詩の中で自分の使える技がそれなりに溜まってきたので、どんな手法があるのかを書き出してみる。最初は「韻を踏む」というもの。

「韻を踏むというのはどういうことなのか?」や「頭韻・脚韻とはなにか?」というような難しいことを考えなくても、発音記号もかねている日本語は簡単に韻を知ることができる。平仮名の横並びにある文字列がそれだ。あ行なら「か・さ・た・な・は・ま・や・ら・わ・が・ざ・だ・ば・ぱ」と、「あ」の横並びにある文字は同じ音になる。「い・う・え・お」も同様。

韻を踏んだ例:

あい
かい
さい
たい
ない
まつげない

は、韻を踏んだ遊びといえる。このとき、「あい」の「い」が同じであることを韻だと思う人がいるかもしれないが、「い」を変化させてもかまわない。

あい
かき
さじ
まつげだい

という風に。
こうなると、「まつげない」と「まつげだい」はどういうこと? と思う人もいるだろうが、これは音が同じであること意外に意味はない。二文字で揃えないと駄目じゃないのか? というのも問題はない。音を揃えるという手法と、言葉数を揃えることとは別の話になる。同様に、最初の例を

あい:愛
かい:貝
さい:犀
たい:鯛
ない:無い
まつげない:睫毛無い

とした場合、言葉の意味を揃えようとする人は、「貝・鯛=海の生き物」「犀=生き物」として同列にくくれるけれど、「愛」はどれにもくくれず、「無い・睫毛無い」も別のくくりになると考えることがあるだろう。けれどこれも、音を合わせることである韻を踏む手法とは関係ない話だ。もちろん、「海の生物しばり」で韻を踏むというルールであれば「犀・愛・無い・睫毛無い」は使えなくなるが、それは韻を踏む手法とは別の問題である。





無い
愛の懐胎
愛の臍帯
愛の体内
愛の睫毛無い
愛の睫毛代

つながりのなかった「愛・貝・犀・鯛・無い」が「愛の懐胎」により意味がつながったものの、「愛の睫毛無い」からは再び無意味になる。ここでの意味は「母音を踏むこと」以外にはない。音を合わせるということを考える「韻を踏む」という手法に特化した作品を書く場合には、言葉の意味や個々のつながりよりも、音にこだわるほうが手法の上達につながるように思う。
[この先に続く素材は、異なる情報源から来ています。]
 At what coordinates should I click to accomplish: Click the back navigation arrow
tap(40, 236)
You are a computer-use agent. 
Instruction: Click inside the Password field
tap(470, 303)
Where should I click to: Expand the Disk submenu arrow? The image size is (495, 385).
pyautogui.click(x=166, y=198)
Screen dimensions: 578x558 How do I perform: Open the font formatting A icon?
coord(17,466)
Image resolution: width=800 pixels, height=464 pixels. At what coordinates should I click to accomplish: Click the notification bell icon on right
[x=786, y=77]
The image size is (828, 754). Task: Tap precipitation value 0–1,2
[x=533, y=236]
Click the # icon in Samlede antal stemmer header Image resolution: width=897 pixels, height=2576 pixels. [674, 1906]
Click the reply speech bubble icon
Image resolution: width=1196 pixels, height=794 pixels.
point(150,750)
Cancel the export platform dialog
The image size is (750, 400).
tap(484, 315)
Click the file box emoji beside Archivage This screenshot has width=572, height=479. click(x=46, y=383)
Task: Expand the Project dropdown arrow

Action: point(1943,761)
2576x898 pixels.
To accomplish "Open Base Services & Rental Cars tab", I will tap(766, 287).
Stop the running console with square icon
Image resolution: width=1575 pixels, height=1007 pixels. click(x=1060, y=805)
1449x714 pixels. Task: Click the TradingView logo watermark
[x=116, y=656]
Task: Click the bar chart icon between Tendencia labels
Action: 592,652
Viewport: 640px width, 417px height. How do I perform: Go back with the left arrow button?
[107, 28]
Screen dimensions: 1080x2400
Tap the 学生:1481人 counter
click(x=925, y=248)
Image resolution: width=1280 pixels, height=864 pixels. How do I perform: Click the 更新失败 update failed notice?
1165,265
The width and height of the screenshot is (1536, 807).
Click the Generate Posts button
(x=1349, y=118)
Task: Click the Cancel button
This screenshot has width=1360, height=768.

◆韻を踏むことに特化した自作:韻を踏んづける(簡略版)


 あそこ いとこ うろこ えごころ おののいもこ

 カラン 麒麟 くるん 外連 コロン

 サランラップ 知らんラップ Stand-Up 乱世MAP ソーラン節W杯

 畳 血祭り つまり 手毬 トドの祭り

 懐かしいね 似つかわしいぜ ぬすっと犬め! 熱さまシート ノストラ騙す

 恥ずかしい 日暮し 不屈の魂 減るもんじゃなし 本気だしい!

 魔界 未開 無害 眩暈 モアイ

 やずや 衣類 ゆず湯 LL 呼ぶよ

 羅門 リボン ルンバ レモン 魯鈍

 ワニガメ イシガメ 海ガメ 液キャベ ヲチだぜ

 Gum 義務 Gummi 無碍 Gom

 雑草 実証 ズルそう 絶唱 俗称

 騙しあい ぢが辛い ヅラ奪い でかい愛 ドライアイ

 番長 便乗 文鳥 便所 ボンジョビ

 パッと届く ピット篭る プッチョの雌 ペットボトル ポットノズル

 んだ(そうだ) ンキー(さる) んぐ(喉づまり) んで?(それで?) んどん(うどん)

 

画像:pixabay(加工:とよよん)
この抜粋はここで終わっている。